Organ transplantation has become one of the great achievements in science over the last half a century. Despite some legends about transplants done in ancient history, genuine transplantation began in the early 20th century and as often happens it was prompted by warfare. Skin transplants began shortly after the First World War as a result of the burns so many soldiers experienced but these weren’t “donor” transplants. Skin was moved from an intact part of the patient to another, damaged part of his own body. The first successful donor transplant was in 1954 when a kidney was transplanted from one person to their identical twin, neatly avoiding the issue of “rejection”. This was the biggest challenge that transplant surgery faced. An organ taken from a donor would be rejected by the recipient’s body. It wasn’t until the 1980s that we had drugs that effectively suppressed the immune system’s desire to reject foreign tissue.

Despite what you’ll hear from some people the real breakthrough wasn’t in South Africa, where Christiaan Barnard successfully transplanted a heart in 1967. In the next few years over a hundred more transplants were undertaken in South Africa but very few of the recipients lived more than a couple of months. Barnard and his colleagues cracked the plumbing side of things but the real breakthrough was the immune suppressors that became available in the 1980s. [Yes, I know describing transplant surgery as “plumbing” is insulting but I’m sure you get the idea.]

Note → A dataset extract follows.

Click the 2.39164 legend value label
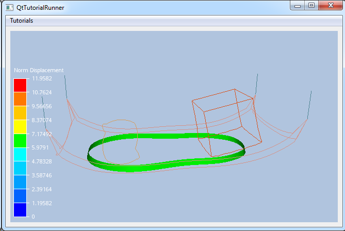(x=42, y=189)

As a result of these immune response suppressors in countries like the UK transplants can now almost be described as routine but this is just one technique to fix broken bodies. Carnegie Mellon University in the USA recently announced the award of a $1.1 million grant to a researcher to develop an artificial retinal implant to help people with impaired vision to see better. A wafer thin film will be inserted behind the retina with electrodes to stimulate nerve signals from the eye to the brain using signals coming from a special pair of glasses the patient will wear. In effect the glasses will act as a camera feeding information into the brain through the retina.

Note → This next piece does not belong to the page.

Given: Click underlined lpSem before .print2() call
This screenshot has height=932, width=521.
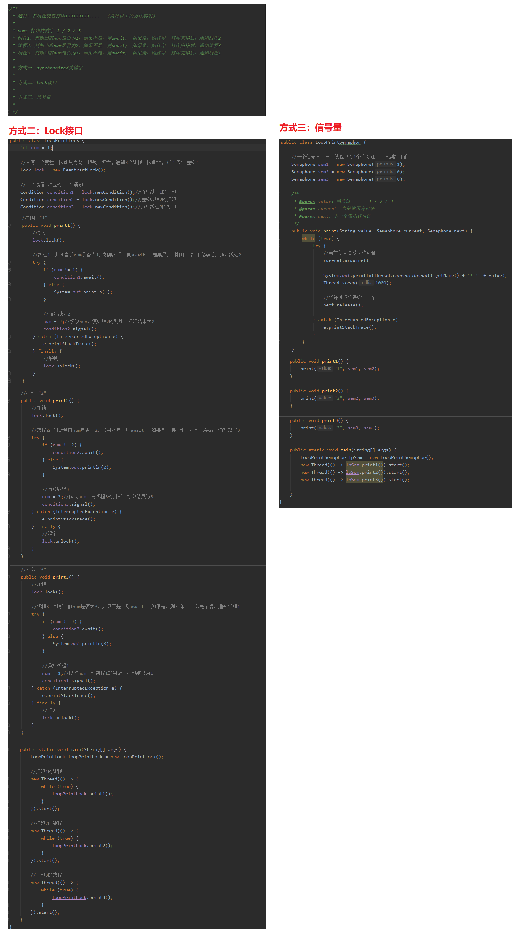Looking at the screenshot, I should 352,472.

The long-term future is even more impressive. Regenerative medicine offers the possibility of growing replacement parts of the body to replace damaged or diseased ones. Using stem cells either from umbilical cord blood or bone marrow, bits of body might be grown to provide spare parts. So far this has been done with fairly simple body parts like cartilage, trachea and even the tip of a finger but it’s early days yet. Once we become more familiar with how to manipulate stem cells the possibilities are amazing.

However all of this faces the usual threats from ignorance and religion. Shortly after Pete died I mentioned his death and organ donation to a shopkeeper who knew him. He expressed the usual sympathy for our loss but pointed out that “in my religion we don’t permit transplants”. I restrained myself from pointing out that I felt that whatever religion he followed was clearly an immoral one.

There’s been the same objection in principle to the stem cell research that would enable regenerative medicine, mainly because of the mistaken perception by certain faith groups that stem cells are obtained from aborted embryos. While this is possible, and was once thought of as a source of stem cells, things have long since moved on to much simpler sources. But that hasn’t prevented the religious right-wing in the USA and elsewhere from resisting progress yet again.

Stem cells offer humanity an unparalleled opportunity to cure disease and restore damaged bodies. The forces of ignorance cannot be allowed to prevail. My Dad would have wanted progress.